As I look at another sea of red across the board in equities this morning with sentiment taking another nosedive, the question is what can give markets a sense of hope once more? The selling pressure that has swept across the board with a massive flight to safety has made a huge dent in investor confidence. Markets do not tend to be able to get out of this kind of funk without a catalyst. So what are we looking for? What could be the signals that prompts a turnaround in sentiment?
There are two key factors that could induce a change in sentiment, whilst there are also two key markets that could reflect this improvement. First of all, at least one of the two key market drivers probably needs to turn around. The US backing away from a September rate hike and Chinese authorities engaging a shock and awe measure could change investor sentiment. This also needs to be reflected in a bottom on key commodity markets: oil and copper.
Will Jackson Hole give us a sign this week? Although Janet Yellen is not at the economic symposium, FOMC members will be. If the speeches of Fed members suggest that the committee is stepping back from a September rate hike, this could help to give the market some support. This could take the boot off the neck of emerging market economies that have come under so much pressure from the strengthening dollar in recent months. Economies that run big current account deficits whilst running dollar denominated debts (such as the Fragile 5: South Africa, Turkey, Brazil, Indonesia and India) have been under huge strain. The Fed stepping back from a September rate hike may just take the pressure off at least for the near term. Fed member Dennis Lockhart has already backed away from rhetoric of a September rate hike and if more members follow this week this could be the lift the market needs.
The Chinese authorities are finally acting as they try to stabilize the equity market sell-off. However, is it enough? The restrictions being put on futures trading and the capacity to short the market is not going to necessarily help sentiment and could in fact do the opposite. The recent actions of the People’s Bank of China to inject 140bn yuan (c. $22bn) of liquidity into the money market via Short Term Liquidity Operations is more of a supplementary measure. The rate cuts (cutting the lending and deposit rates by 25 basis points and the reserve requirement ratio by 50 basis points) that the PBoC engaged yesterday were the fifth such cut in nine months. What is there to suggest this will work where the other four cuts have not? More clearly needs to be done there.
Ultimately though the declines on commodity prices in recent months have been the key concern for investors. The prices of Brent Crude has dropped 38% since its peak at $69.63 on 6th May, whilst “Dr Copper” has dropped 23% in a similar time. Both commodities which reflect the state of global demand need to show signs of bottoming out. Otherwise there is little to really suggest that sentiment for China and global demand is turning. Both markets (shown below) remain in key downtrends. The downtrend on copper has been tested in recent days (as it has also on NYMEX oil too), but as I write this the trends are still intact, which remains bearish for market sentiment.
Below is a chart from BoA Merrill Lynch that suggests whilst oversupply of oil has a part to play, but the key downward pressures come from demand issues (ie. the China slowdown).

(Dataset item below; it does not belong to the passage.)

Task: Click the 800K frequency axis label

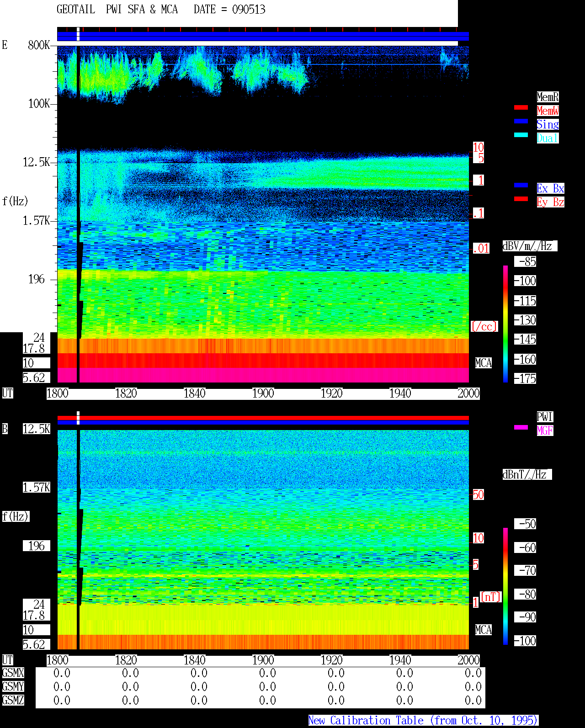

This is why it is so important that China acts to at least try to stabilize its falling demand. Whether this be through fiscal measures from the government, or some sort of significant (i.e. more so that it has already done) monetary stimulus from the PBoC is needed.
However, could it be that we have we already seen the low? I mentioned a couple of days ago in the wake of the recent nadir on equities that a simple email can sometimes be enough. The internal email at Citi in March 2009 seemed to mark the absolute bottom of the credit crunch market sell-off. Apple CEO Tim Cook’s email that was sent on Monday to Jim Cramer of CNBC which noted that the tech giant was still performing well in China despite the market turmoil, could turn out to be just as momentous. Despite the volatility again today, the DAX is around 700 points off its low of Monday and the FTSE 100 is over 200 points. It could take markets a while the truly settle down, possibly even weeks. But it is possible that the low has already been seen.
The technicals on FTSE 100 and the German DAX got extremely stretched and oversold on Monday. There were volume spikes on several major indices, as the FTSE 100 had its highest volume since June 2012, and the DAX Xetra saw its biggest volume since March 2013. Major market turning points will often be seen on big volume as a sense of an exhaustion move takes hold. According to my Reuters chart also, on Monday the RSI on the FTSE 100 was the lowest since the huge 1987 low. Furthermore, on a shorter term basis, the technical volatility on the DAX has reached extreme levels as the market traded entirely outside its Bollinger Bands on Monday, a signal that suggests there is a set up for a potential bottom.